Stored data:

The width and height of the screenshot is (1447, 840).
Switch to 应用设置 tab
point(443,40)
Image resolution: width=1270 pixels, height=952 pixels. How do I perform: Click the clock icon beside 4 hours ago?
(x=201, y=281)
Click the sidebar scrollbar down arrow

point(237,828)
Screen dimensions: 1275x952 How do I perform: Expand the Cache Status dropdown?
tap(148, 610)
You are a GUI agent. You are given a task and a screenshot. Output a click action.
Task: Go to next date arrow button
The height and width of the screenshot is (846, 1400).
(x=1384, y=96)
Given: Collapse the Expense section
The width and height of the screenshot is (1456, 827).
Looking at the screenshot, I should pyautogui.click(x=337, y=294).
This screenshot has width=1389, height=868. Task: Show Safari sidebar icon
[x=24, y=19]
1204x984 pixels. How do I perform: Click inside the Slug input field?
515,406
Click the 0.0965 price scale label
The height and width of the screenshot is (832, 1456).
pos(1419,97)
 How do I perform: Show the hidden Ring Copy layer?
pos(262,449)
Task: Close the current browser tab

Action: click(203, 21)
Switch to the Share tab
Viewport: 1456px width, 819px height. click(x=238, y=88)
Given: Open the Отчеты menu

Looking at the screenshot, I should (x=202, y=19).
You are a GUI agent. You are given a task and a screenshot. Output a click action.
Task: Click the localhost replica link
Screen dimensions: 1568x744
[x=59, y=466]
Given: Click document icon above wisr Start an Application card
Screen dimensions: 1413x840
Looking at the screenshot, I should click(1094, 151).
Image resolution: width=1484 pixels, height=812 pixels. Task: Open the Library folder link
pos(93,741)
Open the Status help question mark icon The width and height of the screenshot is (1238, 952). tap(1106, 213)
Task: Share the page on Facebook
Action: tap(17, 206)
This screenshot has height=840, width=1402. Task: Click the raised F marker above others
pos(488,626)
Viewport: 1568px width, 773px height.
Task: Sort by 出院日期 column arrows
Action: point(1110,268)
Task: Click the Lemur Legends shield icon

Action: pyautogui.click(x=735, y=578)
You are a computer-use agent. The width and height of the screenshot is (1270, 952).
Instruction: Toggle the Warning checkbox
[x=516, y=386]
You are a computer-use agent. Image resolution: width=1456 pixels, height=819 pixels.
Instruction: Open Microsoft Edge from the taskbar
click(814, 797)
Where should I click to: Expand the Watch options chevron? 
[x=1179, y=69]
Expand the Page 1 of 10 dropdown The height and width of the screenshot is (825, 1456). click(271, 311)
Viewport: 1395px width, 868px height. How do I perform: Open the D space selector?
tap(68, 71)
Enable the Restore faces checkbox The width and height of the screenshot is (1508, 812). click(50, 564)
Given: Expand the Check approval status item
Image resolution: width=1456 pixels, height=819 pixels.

What the task asks: Whenever the word "agent" shows up in a line of the entries, copy that line.

Task response:
You are a GUI agent. You are given a task and a screenshot. Output a click action.
You are a GUI agent. You are given a task and a screenshot. Output a click action.
You are a computer-use agent. The width and height of the screenshot is (1270, 952).
You are a computer-use agent. Image resolution: width=1456 pixels, height=819 pixels.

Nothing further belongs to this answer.